The Big Income Advantage with Annuities
Every annuity payout is backed by an actuarial estimate of how long the insurer expects to pay an individual annuity policyholder -- and how much. The insurer builds this calculation into every annuity payment it guarantees.
The life insurance company is better able to manage its risks this way. It spreads these risks out across a pool of thousands of policyholders. Actuaries and insurance professionals formally call these calculations "mortality credits."
Bonds simply don't have this same level of risk management. This is one of many reasons why annuities have a monopoly on guaranteed lifetime income over other asset types.
Times like now show that the 4 percent rule might not apply well all the time. In fact, a retirement plan can fall short if the risks of this withdrawal rule aren't carefully accounted for.
In one Forbes.com column, Dr. Wade Pfau shows how, in certain situations, annuities may be better-positioned to generate guaranteed lifetime income than a bond-ladder strategy might.
Bonds vs Annuities for Lifetime Income
Dr. Pfau is one of today's leading researchers on retirement income. He is an author on the "safety-first" school of retirement thought.
In the Forbes column, Pfau looks at the retirement income prospects of a 65-year-old woman.
The analysis compares different income-producing assets for a fixed spending amount, not for inflation-adjusting income. That could be addressed by additional strategies with other assets working in a portfolio.
Pfau calculates a lifetime fixed payout from a $1 million annuity policy will give her a guaranteed income of $57,800 per year.
The alternative? A 50/50 portfolio with a split-even allocation to stocks and bonds. He assumes a 6% return and a 10% standard deviation.
If she and her advisor aimed for a 90% probability that her portfolio would last her to age 90, she would only be able to spend $47,746 of income per year.
To receive the same level of income as from the annuity, her 50/50 portfolio would otherwise need $1.21 million in assets. Or in other words, she would need 21% more money for the bonds than what she put into the annuity policy.
What About Until Age 100?
What if our retiree wanted to make sure that her portfolio lasted her to age 100? Let's say that she and her advisor aimed for a 95% chance that it would go until she reached 100.
In that case, she could only spend $40,394 of income per year. And what would she otherwise need if she wanted the same level of income as the annuity paid for that period?
She would require $1.43 million in her portfolio -- or 43% more money than what was in the annuity.
Pfau also recognizes that if our retiree weren't as worried about longevity risk as before, the 50/50 portfolio strategy could come out on top.
If the retiree wanted only a 75% chance that her money in a 50/50 portfolio would last to age 90, then she could draw $60,421 of income per year.

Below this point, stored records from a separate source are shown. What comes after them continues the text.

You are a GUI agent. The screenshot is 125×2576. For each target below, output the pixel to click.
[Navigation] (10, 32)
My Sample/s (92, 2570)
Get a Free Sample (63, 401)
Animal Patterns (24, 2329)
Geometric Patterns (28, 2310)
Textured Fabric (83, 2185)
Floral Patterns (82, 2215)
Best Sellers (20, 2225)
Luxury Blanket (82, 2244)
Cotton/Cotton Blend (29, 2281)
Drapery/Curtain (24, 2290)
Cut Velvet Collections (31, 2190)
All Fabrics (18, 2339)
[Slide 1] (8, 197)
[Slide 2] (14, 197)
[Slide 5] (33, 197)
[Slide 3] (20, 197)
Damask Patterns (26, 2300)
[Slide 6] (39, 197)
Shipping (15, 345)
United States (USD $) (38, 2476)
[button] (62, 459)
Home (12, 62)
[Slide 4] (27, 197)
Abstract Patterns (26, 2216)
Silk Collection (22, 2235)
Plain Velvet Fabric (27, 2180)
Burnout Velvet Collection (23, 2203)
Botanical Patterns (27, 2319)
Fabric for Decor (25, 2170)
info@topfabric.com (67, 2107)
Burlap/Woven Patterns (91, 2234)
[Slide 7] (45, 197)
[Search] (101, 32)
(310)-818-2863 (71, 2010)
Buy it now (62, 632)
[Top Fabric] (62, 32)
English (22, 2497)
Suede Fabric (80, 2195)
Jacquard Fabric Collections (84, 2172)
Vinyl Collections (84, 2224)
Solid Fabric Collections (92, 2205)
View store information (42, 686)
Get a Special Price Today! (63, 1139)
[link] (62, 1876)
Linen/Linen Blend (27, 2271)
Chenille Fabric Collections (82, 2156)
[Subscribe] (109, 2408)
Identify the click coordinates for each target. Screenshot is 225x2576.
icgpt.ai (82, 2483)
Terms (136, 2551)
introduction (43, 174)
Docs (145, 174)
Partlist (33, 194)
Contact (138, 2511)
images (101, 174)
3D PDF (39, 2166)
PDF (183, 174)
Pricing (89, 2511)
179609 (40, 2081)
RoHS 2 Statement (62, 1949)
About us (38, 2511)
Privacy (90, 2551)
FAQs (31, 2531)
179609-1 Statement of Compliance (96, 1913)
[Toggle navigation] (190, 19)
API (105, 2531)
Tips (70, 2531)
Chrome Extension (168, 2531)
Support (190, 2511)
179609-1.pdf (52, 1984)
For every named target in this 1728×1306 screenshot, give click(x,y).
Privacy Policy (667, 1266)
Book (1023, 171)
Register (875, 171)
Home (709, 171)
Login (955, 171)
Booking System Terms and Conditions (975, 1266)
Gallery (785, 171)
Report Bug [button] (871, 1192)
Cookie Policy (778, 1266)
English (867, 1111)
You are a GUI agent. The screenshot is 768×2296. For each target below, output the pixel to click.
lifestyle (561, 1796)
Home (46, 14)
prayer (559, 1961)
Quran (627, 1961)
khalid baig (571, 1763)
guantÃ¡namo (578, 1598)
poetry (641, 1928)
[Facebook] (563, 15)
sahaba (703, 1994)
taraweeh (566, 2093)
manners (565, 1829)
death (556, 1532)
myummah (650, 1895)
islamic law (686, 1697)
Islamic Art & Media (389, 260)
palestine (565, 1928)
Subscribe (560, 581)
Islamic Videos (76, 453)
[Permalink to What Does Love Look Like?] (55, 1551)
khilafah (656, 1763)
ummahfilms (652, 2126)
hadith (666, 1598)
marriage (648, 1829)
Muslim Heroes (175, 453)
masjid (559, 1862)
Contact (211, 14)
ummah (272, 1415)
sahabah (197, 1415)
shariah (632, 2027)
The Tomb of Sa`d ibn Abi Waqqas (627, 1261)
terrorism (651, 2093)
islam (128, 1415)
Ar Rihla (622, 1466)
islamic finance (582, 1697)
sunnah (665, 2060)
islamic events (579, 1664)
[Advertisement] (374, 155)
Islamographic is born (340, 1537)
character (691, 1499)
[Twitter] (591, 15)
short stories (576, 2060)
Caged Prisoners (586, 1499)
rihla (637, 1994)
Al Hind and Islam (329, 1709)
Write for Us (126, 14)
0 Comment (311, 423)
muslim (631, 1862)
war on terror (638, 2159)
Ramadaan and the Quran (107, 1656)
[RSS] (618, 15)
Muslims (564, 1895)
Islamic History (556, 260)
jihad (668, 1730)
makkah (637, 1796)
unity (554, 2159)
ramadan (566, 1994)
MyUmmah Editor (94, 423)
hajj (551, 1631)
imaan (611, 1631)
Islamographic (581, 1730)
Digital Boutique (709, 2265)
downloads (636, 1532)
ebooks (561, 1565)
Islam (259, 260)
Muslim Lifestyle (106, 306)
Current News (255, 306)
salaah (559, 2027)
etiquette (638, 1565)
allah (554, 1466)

That is above the $57,800 per year from the one-million-dollar annuity policy. But it also doesn't carry the same level of confidence for success as the before situations did.
Don't Insurance Companies Use Bonds to Support Annuity Policies?
Yes, life insurers do use Treasury securities, investment-grade bonds, and other fixed-interest holdings in the bulk of their holdings to uphold their promises to policyholders.